Attempts to cut school costs for parents lack vision, charities say
Leading charities have branded the Education Minister's attempts to cut school costs for parents insufficient and lacking vision.
As teaching unions hold their annual conferences and ratchet up pay parity demands, Richard Bruton's office warned principals and boards of governors that they will be penalised if they do not cut the bill for uniforms and bring in book rental schemes.
But Barnardos said primary education could be made free overnight if the will was there.
The charity's chief executive Fergus Finlay told RTE Radio: "How you can have a right that has so many costs around it and still call it a right, baffles us."
The Society of St Vincent de Paul (SVP) said that increased funding for schools would ultimately benefit parents.
"The cost of sending children to school continues to place a very heavy burden on thousands of families already struggling on a low income," the charity said.
"SVP members regularly visit families who often put off paying other bills, fall into debt or sacrifice expenditure on food and other essential items to cover these costs.
"Parents often juggle their low incomes to meet the myriad of demands during the school year for events, exam costs, curricular-based sport and music costs, trips, and equipment."
Mr Bruton's directive, being issued to schools in the coming days, will allow parents to buy uniforms from various stores, use iron or sew-on school crests only and generic sports gear and tablets and other goods.
Schools will have to give parents a list of the required items and a ballpark cost in the best value stores.
Workbooks that can only be used once will also be banned.
It does not include rules on the contentious "voluntary contributions" which some parents feel obliged to make to schools, but the Department of Education said these donations must be voluntary, parents' complaints must be properly investigated and schools must issue statements on how the money is spent.

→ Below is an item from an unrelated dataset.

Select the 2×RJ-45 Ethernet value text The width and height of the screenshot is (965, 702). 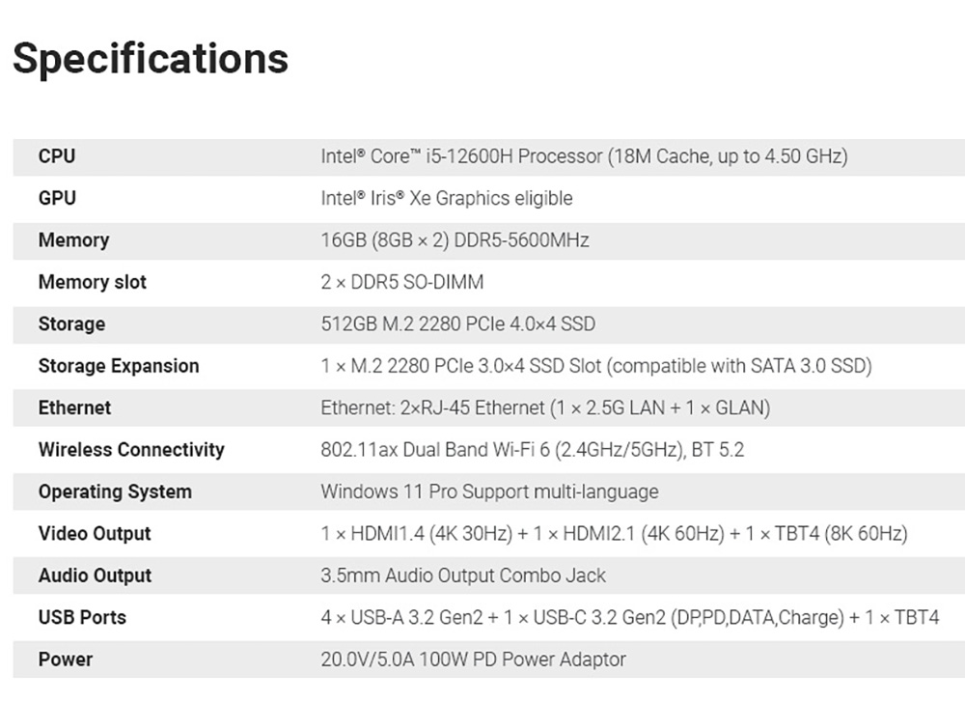[545, 407]
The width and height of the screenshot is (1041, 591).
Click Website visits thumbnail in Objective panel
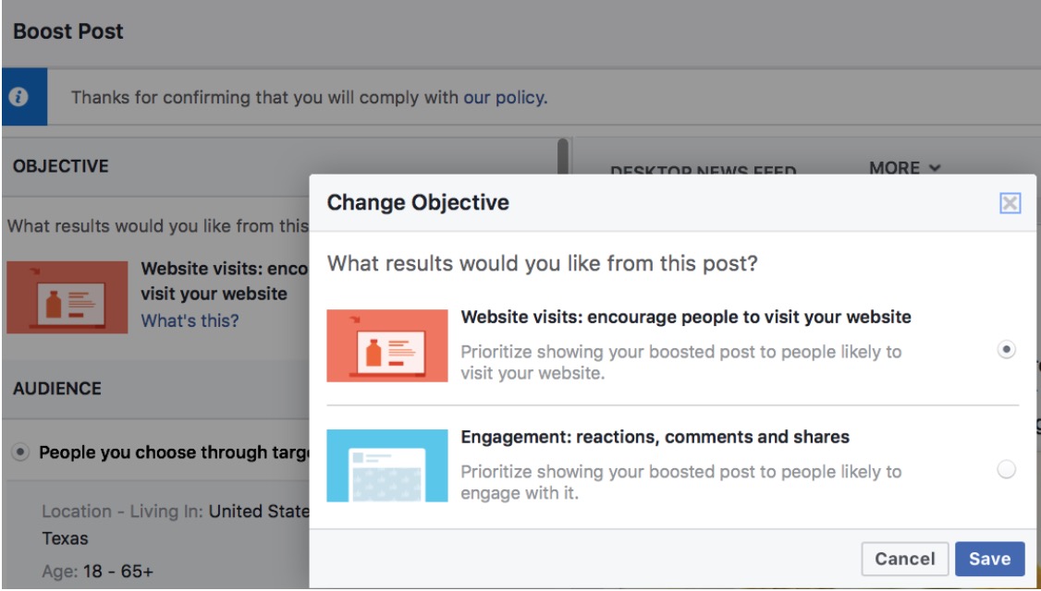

Barnardos put back-to-school costs last year at 340 euro for a child going into senior infants, to 395 euro for fourth class and 775 euro for first years.
The charity said the minister's efforts do not go far enough and that it would cost a little over 100 million euro out of an eight billion euro education budget - about 185 euro per child - to eradicate costs for sending a child to primary school.
June Tinsley, the charity's head of advocacy, said Mr Bruton's efforts were completely insufficient and lacked any vision or recognition that schools are totally underfunded.
Barnardos said 185 euro extra per child would fulfil the Government's constitutional obligation to provide genuinely free primary education for all children.
"It would cover all school books, school transport fees, classroom resources fees, eliminate voluntary contribution fees and would restore the capitation grants to 2010 levels," Ms Tinsley said.
"If we are truly determined not to allow any child's chance in life to be decided at birth by the income levels of their parents, we need Government investment and nothing less."
The cost-cutting order was announced alongside plans for a parent and student charter to encourage openness on school decisions.